What was the topic/central focus of your research project?
I used the DSI’s Deep Neural Inspector to evaluate an NLP model that classified Tweets from gang-related users.
What were your findings?
Through my research, I found that the DNI reported higher correlation between hypothesis functions and neuron/layer output in trained models than random models, which confirms that the models learn how to classify the data input.
The aggression model showed interesting correlation with activation hypotheses, and the same with the loss model with imagery, which implies that aggressive speech tends to be very active (intense) and that text containing loss tend to use language that is concrete rather than abstract. If I had more time to continue this research, I would love to explore different types and sentiments in text and how that would affect how well a model learns its task.
What about the project did you find interesting?
The most interesting part of my research was seeing how interconnected all of these disciplines are. I split most of my time between the Natural Language Processing Lab and the Data Science Institute, but I also had the chance to meet some great people from the School of Social Work–their work on gang-related speech is part of an even bigger project to predict, and later prevent, violence based on social media data.
How did you get involved in/ choose this project?
I’ve been working at the NLP Lab since freshman year and decided to continue working there over the summer. In my opinion research is one of the best ways to develop your skillset and ask questions to people already established in the same field. I knew I wanted to pursue research even before I decided to major in computer science, and I feel so grateful to be included in a lab that combines so many of my interests and develops technology that matters.
How much time did it take and who did you work with?
The project was for three months and I worked with CS faculty – Professor Kathy McKeown and Professor Eugene Wu.
Which CS classes were most helpful in putting this project together?
Python, Data Structures
What were some obstacles you faced in working on this project?

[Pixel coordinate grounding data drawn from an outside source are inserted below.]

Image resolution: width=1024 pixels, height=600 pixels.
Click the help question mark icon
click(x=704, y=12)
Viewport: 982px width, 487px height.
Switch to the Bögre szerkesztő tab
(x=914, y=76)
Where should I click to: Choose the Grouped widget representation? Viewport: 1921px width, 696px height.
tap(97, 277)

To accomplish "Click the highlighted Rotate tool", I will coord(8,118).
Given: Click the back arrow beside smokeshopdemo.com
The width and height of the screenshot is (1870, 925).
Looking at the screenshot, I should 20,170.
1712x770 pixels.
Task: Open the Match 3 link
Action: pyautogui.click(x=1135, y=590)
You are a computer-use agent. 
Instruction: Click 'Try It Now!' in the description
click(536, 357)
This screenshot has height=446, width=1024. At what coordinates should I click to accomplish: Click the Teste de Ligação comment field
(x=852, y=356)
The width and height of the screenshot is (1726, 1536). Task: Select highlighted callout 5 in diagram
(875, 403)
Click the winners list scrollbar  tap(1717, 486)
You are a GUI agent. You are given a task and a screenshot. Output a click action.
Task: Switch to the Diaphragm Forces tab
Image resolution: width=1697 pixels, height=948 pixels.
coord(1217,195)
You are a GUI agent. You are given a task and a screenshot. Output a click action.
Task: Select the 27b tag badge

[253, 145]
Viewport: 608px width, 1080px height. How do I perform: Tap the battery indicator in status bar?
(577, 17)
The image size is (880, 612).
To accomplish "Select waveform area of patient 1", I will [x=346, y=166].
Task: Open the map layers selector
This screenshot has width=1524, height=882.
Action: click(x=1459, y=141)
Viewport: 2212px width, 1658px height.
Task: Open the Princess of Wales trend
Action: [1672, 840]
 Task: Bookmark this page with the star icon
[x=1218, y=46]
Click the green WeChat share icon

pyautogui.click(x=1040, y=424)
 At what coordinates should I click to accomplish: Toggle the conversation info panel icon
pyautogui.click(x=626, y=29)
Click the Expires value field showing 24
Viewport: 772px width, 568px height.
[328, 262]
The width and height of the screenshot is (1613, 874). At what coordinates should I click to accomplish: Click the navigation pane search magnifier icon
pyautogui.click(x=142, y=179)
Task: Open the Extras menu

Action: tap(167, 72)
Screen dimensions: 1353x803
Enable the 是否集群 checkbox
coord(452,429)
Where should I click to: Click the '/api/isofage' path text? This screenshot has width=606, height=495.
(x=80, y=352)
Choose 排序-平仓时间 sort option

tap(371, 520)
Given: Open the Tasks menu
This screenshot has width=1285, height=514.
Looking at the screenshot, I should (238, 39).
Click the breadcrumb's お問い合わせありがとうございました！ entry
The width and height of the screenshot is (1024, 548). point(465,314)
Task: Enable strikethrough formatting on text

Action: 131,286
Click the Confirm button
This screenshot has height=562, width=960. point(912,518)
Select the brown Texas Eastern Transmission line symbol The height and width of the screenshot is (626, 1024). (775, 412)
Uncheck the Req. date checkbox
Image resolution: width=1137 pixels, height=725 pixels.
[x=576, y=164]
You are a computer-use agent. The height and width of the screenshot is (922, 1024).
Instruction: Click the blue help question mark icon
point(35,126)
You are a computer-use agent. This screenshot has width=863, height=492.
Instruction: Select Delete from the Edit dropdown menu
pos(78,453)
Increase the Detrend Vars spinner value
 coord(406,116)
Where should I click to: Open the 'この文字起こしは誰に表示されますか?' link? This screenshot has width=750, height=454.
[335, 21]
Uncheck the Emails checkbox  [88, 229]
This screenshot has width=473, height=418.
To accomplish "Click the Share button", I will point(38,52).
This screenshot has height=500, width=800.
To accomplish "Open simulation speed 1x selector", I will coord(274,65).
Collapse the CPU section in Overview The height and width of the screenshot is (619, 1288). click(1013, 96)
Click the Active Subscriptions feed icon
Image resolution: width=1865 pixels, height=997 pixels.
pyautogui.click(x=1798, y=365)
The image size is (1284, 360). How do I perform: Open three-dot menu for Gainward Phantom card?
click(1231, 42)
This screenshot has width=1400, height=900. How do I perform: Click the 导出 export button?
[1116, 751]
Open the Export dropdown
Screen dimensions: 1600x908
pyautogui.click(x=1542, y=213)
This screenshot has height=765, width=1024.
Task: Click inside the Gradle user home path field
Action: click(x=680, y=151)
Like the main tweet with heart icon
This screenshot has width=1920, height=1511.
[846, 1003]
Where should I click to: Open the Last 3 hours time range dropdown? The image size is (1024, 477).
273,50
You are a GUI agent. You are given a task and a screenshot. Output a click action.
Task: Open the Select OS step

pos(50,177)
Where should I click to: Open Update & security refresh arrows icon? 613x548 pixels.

I had just finished my sophomore year when I tackled this project, which means that the most advanced class I had taken at that point was Advanced Programming. I spent a lot of time just learning: figuring out how machine learning models work, reading a natural language processing textbook, and even conducting a literature review on violence, social media, and Chicago gangs just so I could familiarize myself with the dataset. I felt that I had to absorb an enormous amount of information all at once, which was intimidating, but I was surrounded by people with infinite patience for all of my questions.
What were some positives of this project?
Through this project, I really started to appreciate how accessible computer science is. Half of the answers we need are already out on the internet. The other half is exactly why we need research. I can learn an entire CS language for free in a matter of days thanks to all of these online resources, but it takes a bit more effort to answer the questions I am interested in: what makes text persuasive? What’s a fair way of summarizing emotional multi-document texts?
Can you discuss your experience presenting?
Along with the Columbia Summer Symposium, I have presented my research at the Harvard National Collegiate Research Conference and the Stanford Research Conference.
Do you plan to present this research at any other events/conferences?
Yes, but I have yet to hear if I have been accepted.
What do you plan to do with your CS undergraduate degree?
Not sure yet but definitely something in the natural language understanding/software engineering space.
Do you see yourself pursuing research after graduation?
Yes! I loved working on a project that mattered and added good to the world beyond just technology. I also loved presenting my research because it inspired me to think beyond my project: what more can we do, how can others use this research, and how can we keep thinking bigger?